Komünist Önder İbrahim Kaypakkaya’nın 50. ölümsüzlük yılına ilişkin söyleşi dizisi gerçekleştiriyoruz.
Kaypakkaya’nın 68 kuşağı içerisindeki özgün yanı, 68 kuşağı ve özelde Kaypakkaya’nın tarihsel mirası, Cumhuriyetin ikinci yüzyıl tartışmaları ve Kemalizm’in günümüzdeki durumu, Kaypakkaya’nın ve 68’in günceldeki önemi gibi sorulara cevap aradığımız söyleşi dizimizin ikinci konuğu H. Selim Açan.

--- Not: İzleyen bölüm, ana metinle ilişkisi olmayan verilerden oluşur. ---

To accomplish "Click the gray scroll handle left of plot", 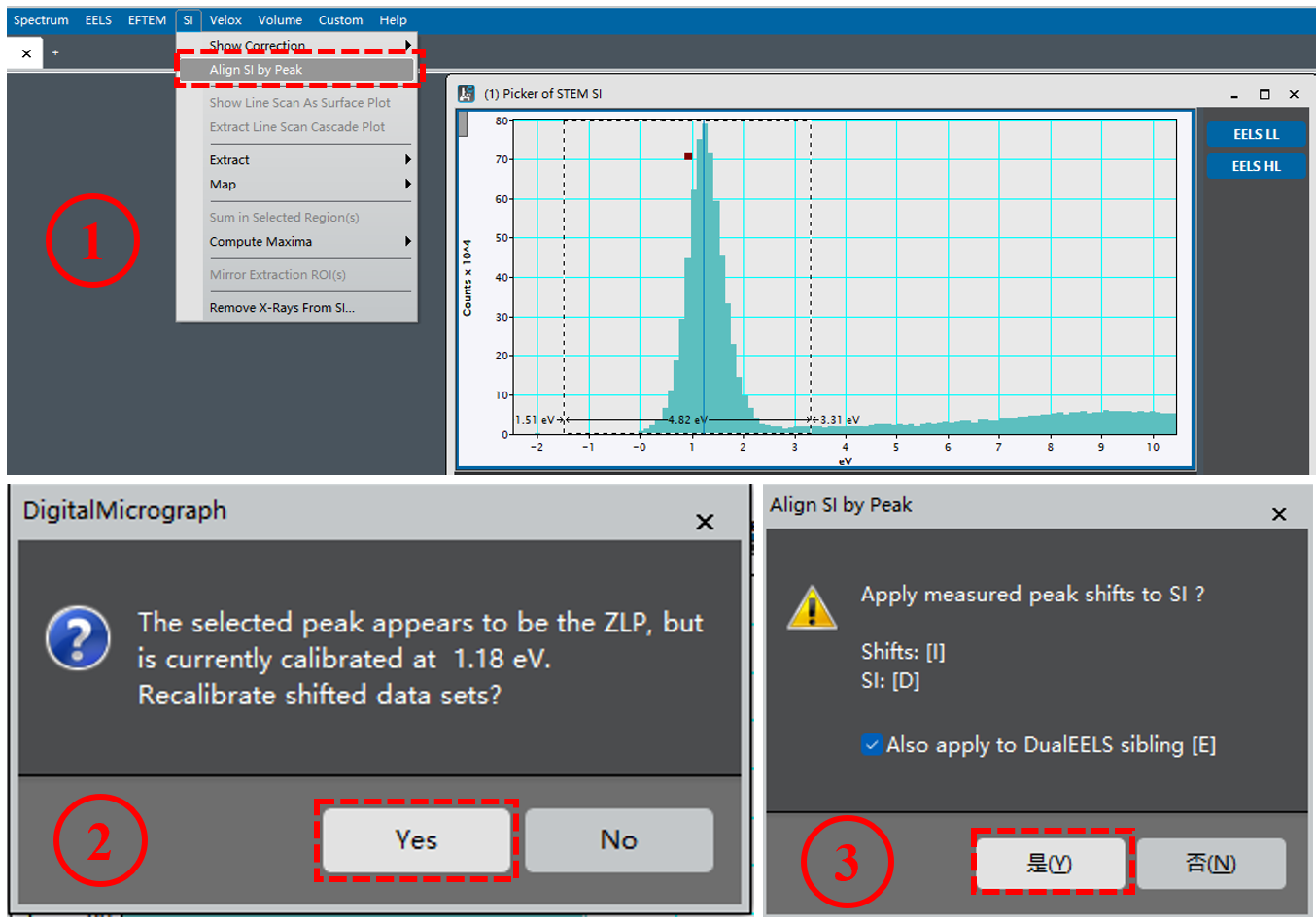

H. Selim Açan’la gerçekleştirdiğimiz söyleşi şöyle;
İbrahim Kaypakkaya’nın katledilmesinin üzerinden 50 yıl geçti. 50. yılında Kaypakkaya’yı özgün kılan nedir? Eskimiş, şablon, modası geçmiş, devrimci bir kaynak, eylem kılavuzu, yaslanmamız gereken deneyim tartışmaları içerisinde 68 kuşağını, özelde de İbrahim Kaypakkaya’yı değerlendirir misiniz?
H. Selim Açan: ‘68 Hareketi, dünyada da Türkiye’de de her şeyden önce bir başkaldırıdır. Mevcut burjuva rejimlerin ve emperyalist kapitalizmin sorgulanması, dahası hedef alınması bu isyanın öne çıkan yönünü oluşturur. O isyanı üstünkörü bir bakışla değerlendiren yaklaşımlarda da salt bu yön öne çıkarılır. Bu değerlendirme bütünüyle yanlış değildir elbette ama eksiktir, yetersizdir. O hareketin derinliğini, bu bağlamda tarihsel anlam ve önemini tam yansıtmaz.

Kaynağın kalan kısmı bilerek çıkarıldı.